>>>

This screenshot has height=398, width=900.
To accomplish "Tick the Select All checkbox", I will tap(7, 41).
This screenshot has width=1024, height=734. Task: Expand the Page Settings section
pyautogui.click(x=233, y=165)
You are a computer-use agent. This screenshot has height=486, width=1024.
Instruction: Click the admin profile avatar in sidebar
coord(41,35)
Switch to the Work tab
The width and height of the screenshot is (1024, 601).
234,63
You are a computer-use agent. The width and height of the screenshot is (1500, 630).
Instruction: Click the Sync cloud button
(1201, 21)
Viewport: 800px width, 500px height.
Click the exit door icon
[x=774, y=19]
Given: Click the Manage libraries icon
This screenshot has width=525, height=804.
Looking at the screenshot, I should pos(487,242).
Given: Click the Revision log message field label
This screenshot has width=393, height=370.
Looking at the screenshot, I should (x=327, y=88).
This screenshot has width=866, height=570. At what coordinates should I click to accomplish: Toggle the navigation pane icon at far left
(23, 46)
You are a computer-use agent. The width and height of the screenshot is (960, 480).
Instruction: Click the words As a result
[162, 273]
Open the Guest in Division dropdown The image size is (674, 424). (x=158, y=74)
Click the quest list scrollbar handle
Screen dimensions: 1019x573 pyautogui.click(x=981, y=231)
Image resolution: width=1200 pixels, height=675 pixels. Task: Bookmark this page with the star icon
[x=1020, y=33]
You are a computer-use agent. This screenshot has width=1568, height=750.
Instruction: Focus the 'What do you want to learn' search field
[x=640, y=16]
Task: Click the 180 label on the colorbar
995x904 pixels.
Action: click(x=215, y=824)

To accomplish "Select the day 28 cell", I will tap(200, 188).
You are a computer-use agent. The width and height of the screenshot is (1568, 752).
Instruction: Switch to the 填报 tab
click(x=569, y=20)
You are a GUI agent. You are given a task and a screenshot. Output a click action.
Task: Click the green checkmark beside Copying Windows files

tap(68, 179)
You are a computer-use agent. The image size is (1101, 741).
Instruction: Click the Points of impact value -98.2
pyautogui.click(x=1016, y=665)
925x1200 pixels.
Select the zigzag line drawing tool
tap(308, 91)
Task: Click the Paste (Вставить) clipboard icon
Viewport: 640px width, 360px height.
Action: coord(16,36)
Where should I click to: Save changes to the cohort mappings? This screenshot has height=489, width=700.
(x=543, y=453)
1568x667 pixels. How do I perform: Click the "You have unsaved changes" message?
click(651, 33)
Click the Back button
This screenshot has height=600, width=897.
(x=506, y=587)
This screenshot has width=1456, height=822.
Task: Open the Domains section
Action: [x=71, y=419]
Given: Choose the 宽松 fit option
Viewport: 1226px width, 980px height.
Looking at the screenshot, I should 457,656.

<<<

- **Work task**:
Reproduce the listing in full. Keep it exactly as written.

- **Problem solution**:
This screenshot has height=398, width=900.
To accomplish "Tick the Select All checkbox", I will tap(7, 41).
This screenshot has width=1024, height=734. Task: Expand the Page Settings section
pyautogui.click(x=233, y=165)
You are a computer-use agent. This screenshot has height=486, width=1024.
Instruction: Click the admin profile avatar in sidebar
coord(41,35)
Switch to the Work tab
The width and height of the screenshot is (1024, 601).
234,63
You are a computer-use agent. The width and height of the screenshot is (1500, 630).
Instruction: Click the Sync cloud button
(1201, 21)
Viewport: 800px width, 500px height.
Click the exit door icon
[x=774, y=19]
Given: Click the Manage libraries icon
This screenshot has width=525, height=804.
Looking at the screenshot, I should pos(487,242).
Given: Click the Revision log message field label
This screenshot has width=393, height=370.
Looking at the screenshot, I should (x=327, y=88).
This screenshot has width=866, height=570. At what coordinates should I click to accomplish: Toggle the navigation pane icon at far left
(23, 46)
You are a computer-use agent. The width and height of the screenshot is (960, 480).
Instruction: Click the words As a result
[162, 273]
Open the Guest in Division dropdown The image size is (674, 424). (x=158, y=74)
Click the quest list scrollbar handle
Screen dimensions: 1019x573 pyautogui.click(x=981, y=231)
Image resolution: width=1200 pixels, height=675 pixels. Task: Bookmark this page with the star icon
[x=1020, y=33]
You are a computer-use agent. This screenshot has width=1568, height=750.
Instruction: Focus the 'What do you want to learn' search field
[x=640, y=16]
Task: Click the 180 label on the colorbar
995x904 pixels.
Action: click(x=215, y=824)

To accomplish "Select the day 28 cell", I will tap(200, 188).
You are a computer-use agent. The width and height of the screenshot is (1568, 752).
Instruction: Switch to the 填报 tab
click(x=569, y=20)
You are a GUI agent. You are given a task and a screenshot. Output a click action.
Task: Click the green checkmark beside Copying Windows files

tap(68, 179)
You are a computer-use agent. The image size is (1101, 741).
Instruction: Click the Points of impact value -98.2
pyautogui.click(x=1016, y=665)
925x1200 pixels.
Select the zigzag line drawing tool
tap(308, 91)
Task: Click the Paste (Вставить) clipboard icon
Viewport: 640px width, 360px height.
Action: coord(16,36)
Where should I click to: Save changes to the cohort mappings? This screenshot has height=489, width=700.
(x=543, y=453)
1568x667 pixels. How do I perform: Click the "You have unsaved changes" message?
click(651, 33)
Click the Back button
This screenshot has height=600, width=897.
(x=506, y=587)
This screenshot has width=1456, height=822.
Task: Open the Domains section
Action: [x=71, y=419]
Given: Choose the 宽松 fit option
Viewport: 1226px width, 980px height.
Looking at the screenshot, I should 457,656.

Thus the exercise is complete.